La industria musical, cinematográfica, editorial y del videojuego gira en torno a un concepto erróneo: el de producto. Hay otra forma de enfocar el problema: entender que se trata de una industria de servicio. Servicio al autor y a su público.
Como he explicado anteriormente en varios artículos, el futuro de la industria pasa por poner en contacto al autor con su público, en el menor tiempo posible. En un mundo globalizado y digitalizado, la velocidad es primordial, y en consecuencia, toda la cadena económica debe basarse en la inmediatez. El editor que consigue ofrecer al público un modelo de acceso inmediato a las obras, aleja al público de cualquier canal alternativo. Si algo no puede permitirse la sociedad actual, es perder el tiempo.
Una profecía cumplida
Empecé esta conferencia hablando de Umberto Eco, y he de acabar hablando nuevamente de él. Porque frente a los bibliotecarios dogmáticos, esclavos del orden, todos y cada uno de nosotros somos un pequeño y caótico Adso de Melk: todos y cada uno de nosotros podemos evitar el incendio de la mayor Biblioteca creada por el espíritu humano.
Umberto Eco no lo sabía entonces, pero él profetizó la Biblioteca que hoy es Internet. En el año 1981 pronunció una conferencia en la Biblioteca Comunale de Milán, bajo el título “De Biblioteca”. Al final de la conferencia, Eco –sobre todo, eco de Borges- define lo que para él sería la Biblioteca ideal. Evidentemente, no podía imaginar los chats, los twitters ni los facebooks. Pero como en la vieja caverna, todo estaba ya contenido en la Idea: de la Rosa original sólo nos queda el nombre. La Biblioteca:
Si la biblioteca es, como lo quiere Borges, un modelo del universo, procuremos transformarla en un universo a medida del hombre, e insisto, a medida del hombre significa también alegre, aún con la posibilidad de tomarse un capuchino, y con la posibilidad de que dos estudiantes se sienten una tarde sobre el sofá, no digo para darse indecentes abrazos, sino para llevar a cabo parte de su coqueteo en la biblioteca, mientras toman o devuelven a los estantes algunos libros de interés científico; es decir, una biblioteca que despierte el deseo de visitarla y se transforme gradualmente en una gran máquina para el tiempo libre, como lo es el Museum of Modern Arts donde se puede ir al cine, pasear por el jardín, mirar las esculturas y consumir una comida completa. Sé que la Unesco está de acuerdo conmigo: “La biblioteca... debe ser de fácil acceso y sus puertas deben estar abiertas de par en par a todos los miembros de la comunidad, quienes podrán usar libremente de ella sin distingos de raza, color, nacionalidad, edad, sexo, religión, lengua, estado civil y nivel cultural”. Es una idea revolucionaria. Y la alusión al nivel cultural requiere también una acción de educación, de consejería y de preparación.
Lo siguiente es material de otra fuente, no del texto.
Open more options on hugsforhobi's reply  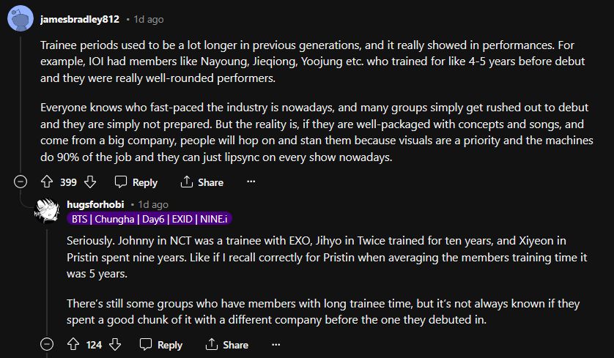[x=276, y=344]
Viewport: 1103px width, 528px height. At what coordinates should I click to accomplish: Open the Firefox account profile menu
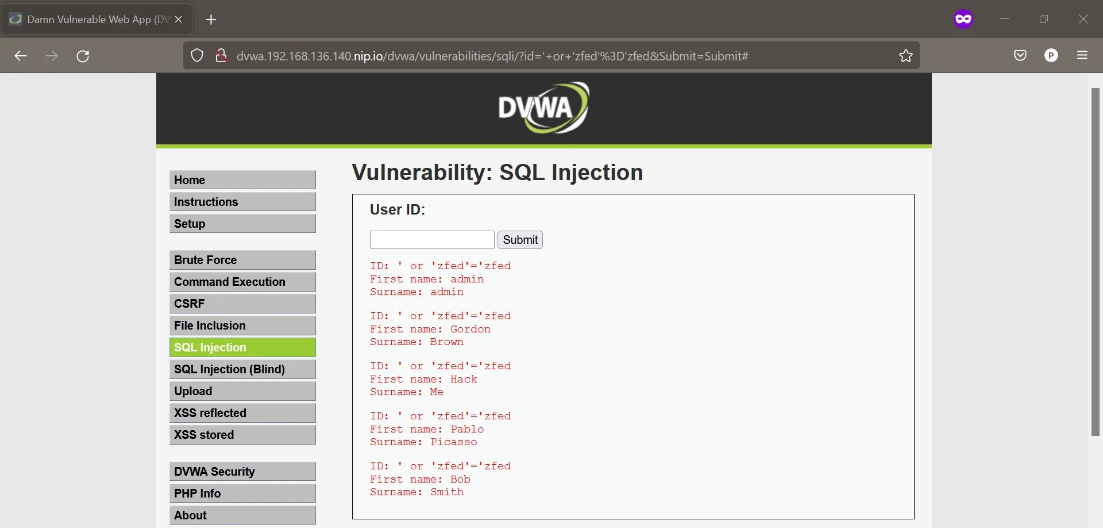(1051, 55)
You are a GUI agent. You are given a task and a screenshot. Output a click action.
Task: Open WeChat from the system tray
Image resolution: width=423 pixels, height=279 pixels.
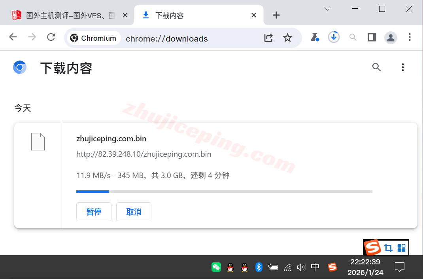coord(216,267)
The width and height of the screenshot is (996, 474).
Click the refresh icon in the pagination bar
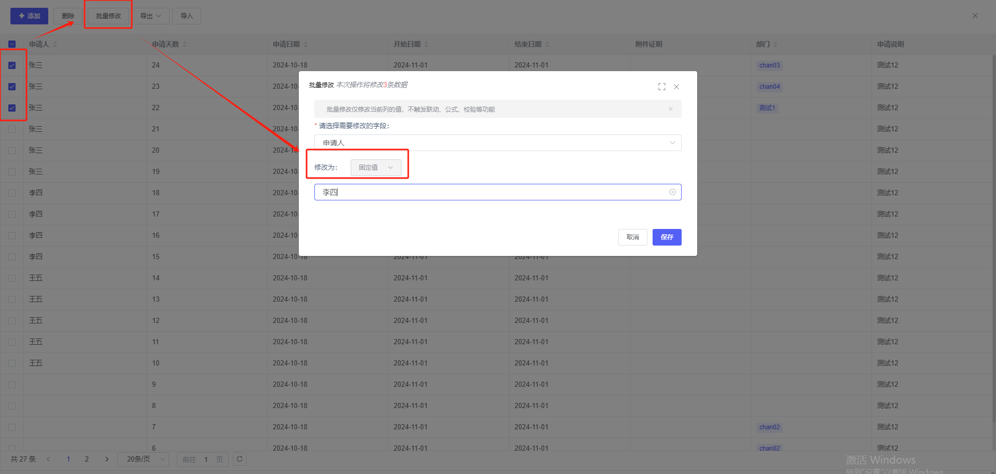tap(240, 459)
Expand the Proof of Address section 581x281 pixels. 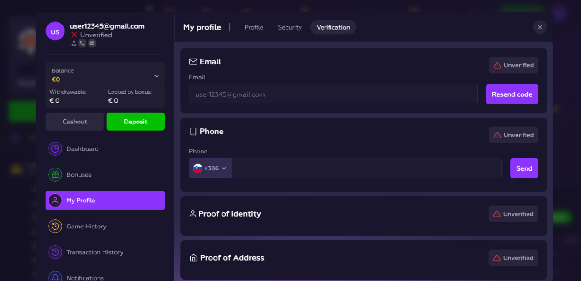(x=364, y=258)
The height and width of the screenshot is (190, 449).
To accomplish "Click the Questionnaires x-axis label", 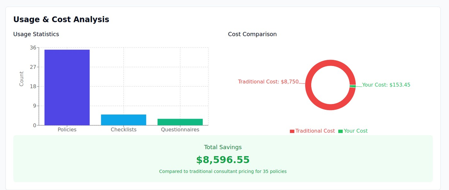I will [x=180, y=130].
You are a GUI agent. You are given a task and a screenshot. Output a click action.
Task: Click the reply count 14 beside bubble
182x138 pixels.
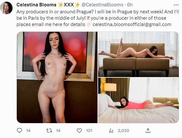[28, 131]
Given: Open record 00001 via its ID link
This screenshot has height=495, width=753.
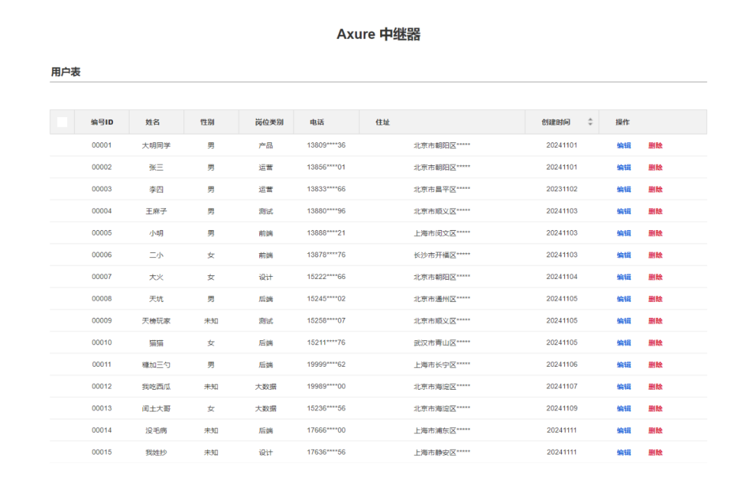Looking at the screenshot, I should click(101, 145).
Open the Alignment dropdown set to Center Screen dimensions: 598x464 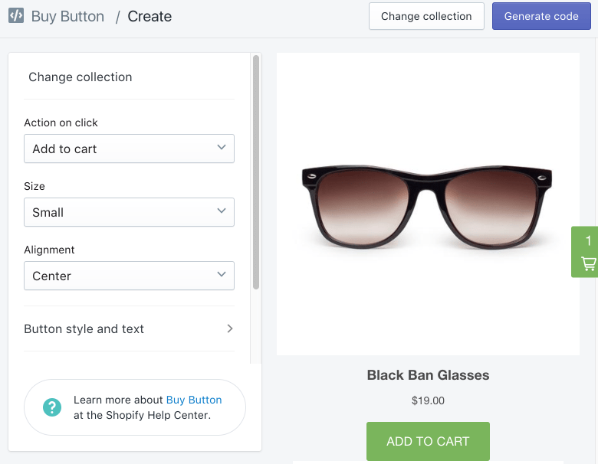tap(129, 276)
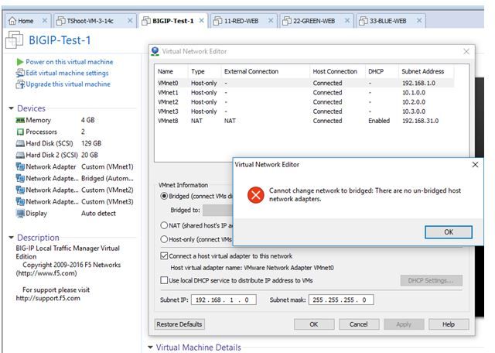The width and height of the screenshot is (495, 353).
Task: Select the Bridged radio button
Action: (163, 196)

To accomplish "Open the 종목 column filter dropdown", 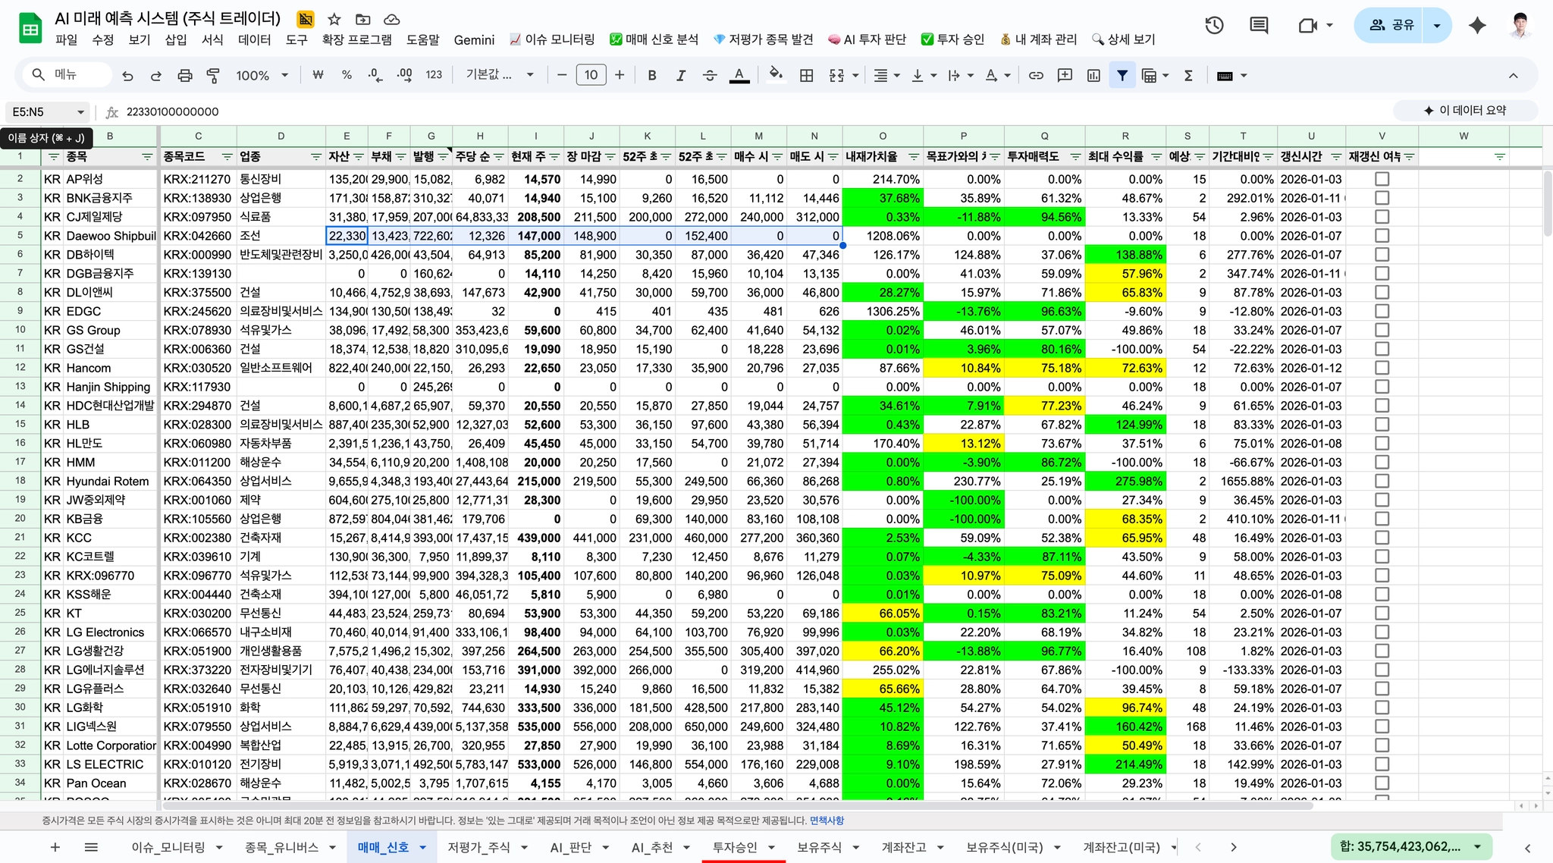I will coord(147,157).
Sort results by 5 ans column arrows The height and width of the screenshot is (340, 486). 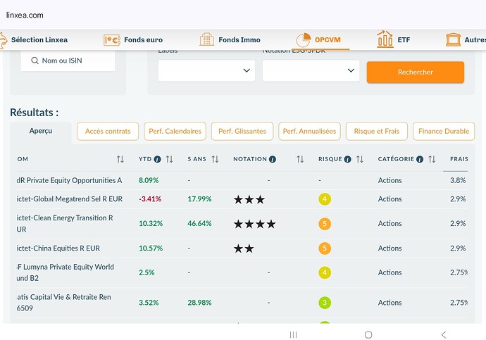(215, 159)
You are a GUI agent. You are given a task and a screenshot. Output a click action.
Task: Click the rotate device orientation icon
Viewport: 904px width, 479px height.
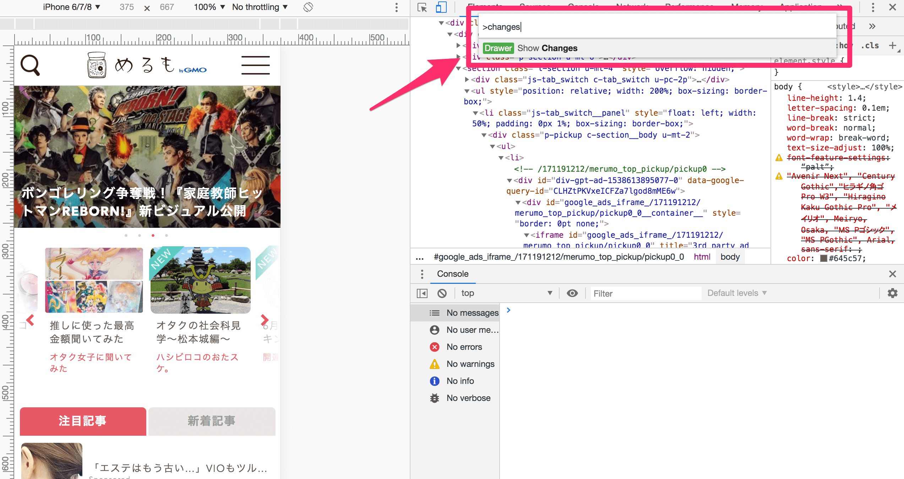point(308,7)
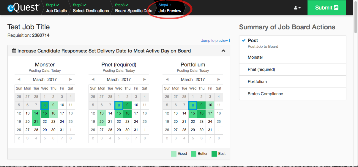
Task: Go to previous month on Monster calendar
Action: tap(19, 79)
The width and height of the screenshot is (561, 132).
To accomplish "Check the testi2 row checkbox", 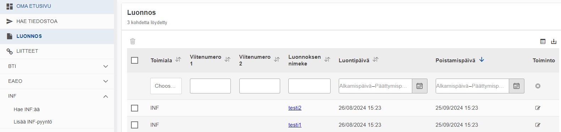I will [135, 108].
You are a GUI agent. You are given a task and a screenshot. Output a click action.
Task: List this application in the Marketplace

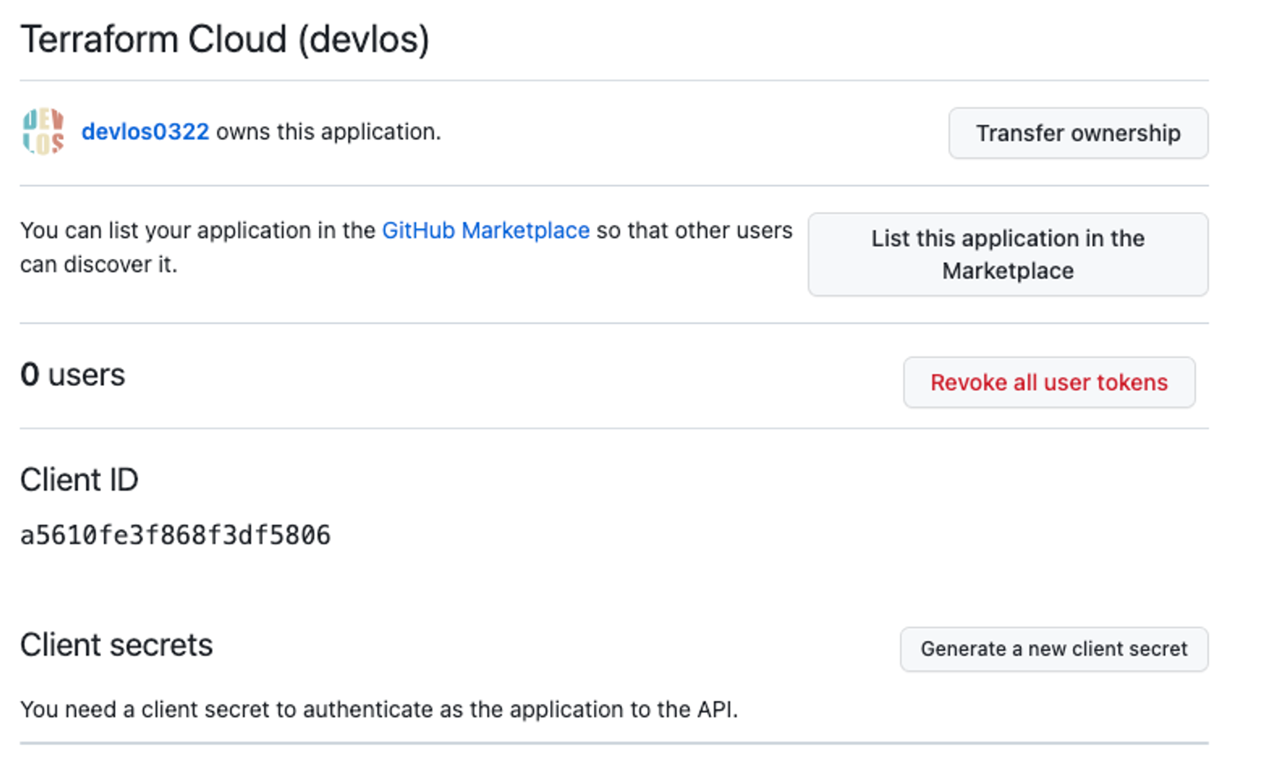(x=1007, y=254)
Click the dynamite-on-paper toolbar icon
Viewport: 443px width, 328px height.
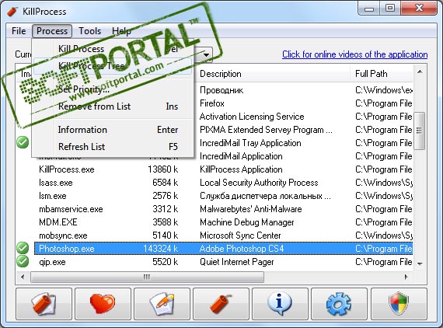(x=44, y=304)
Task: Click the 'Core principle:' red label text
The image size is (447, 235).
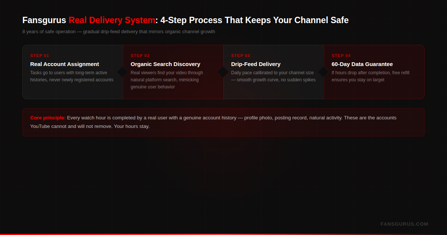Action: [x=48, y=118]
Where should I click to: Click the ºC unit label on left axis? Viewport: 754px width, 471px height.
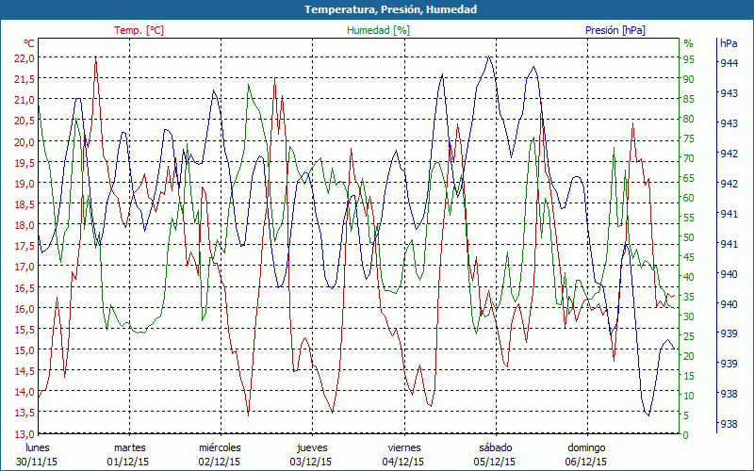pyautogui.click(x=28, y=43)
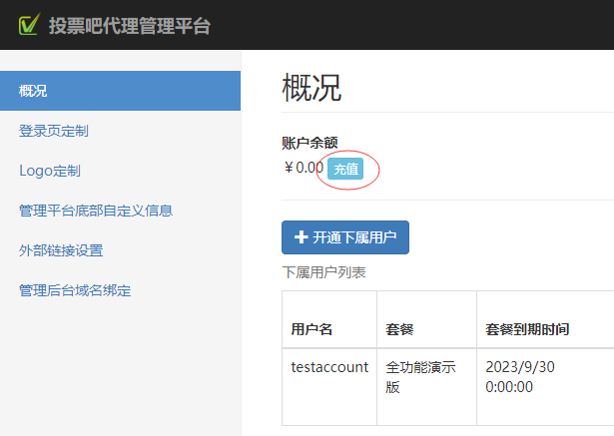Click the 2023/9/30 expiry date cell
This screenshot has width=614, height=436.
519,376
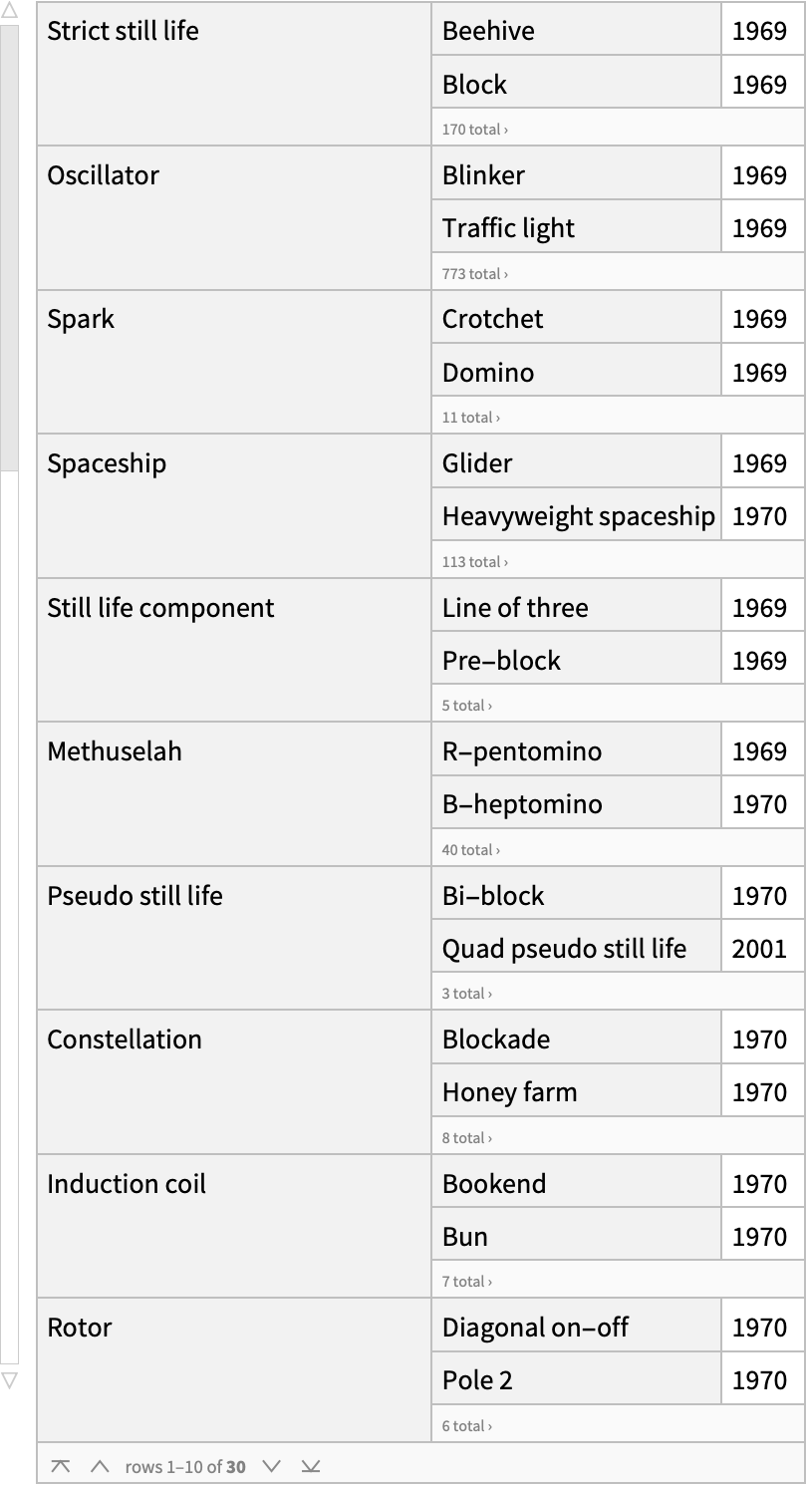Select the Induction coil category cell
807x1485 pixels.
click(127, 1184)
Y finalmente el otro punto: “El edificio donde funciona la biblioteca pública debe ser central, fácilmente accesible aún a los inválidos y abierto en horarios cómodos para todos. El edificio y su amueblamiento deben ser de aspecto agradable, cómodos y acogedores; y es esencial que los lectores puedan acercarse directamente a los estantes”.
¿Lograremos transformar la utopía en realidad?
La utopía ya es realidad, y se llama Internet. Una inmensa Biblioteca abierta a todos, una gran máquina para el tiempo libre, un lugar donde convivir y aprender, accesible a los discapacitados. Un lugar que atesora todo el conocimiento humano.
Y un lugar que hoy está en peligro, amenazado por el peor de los dogmatismos jerárquicos: el que surge de la obediencia y la estupidez.
Todos y cada uno de nosotros podemos evitar este incendio.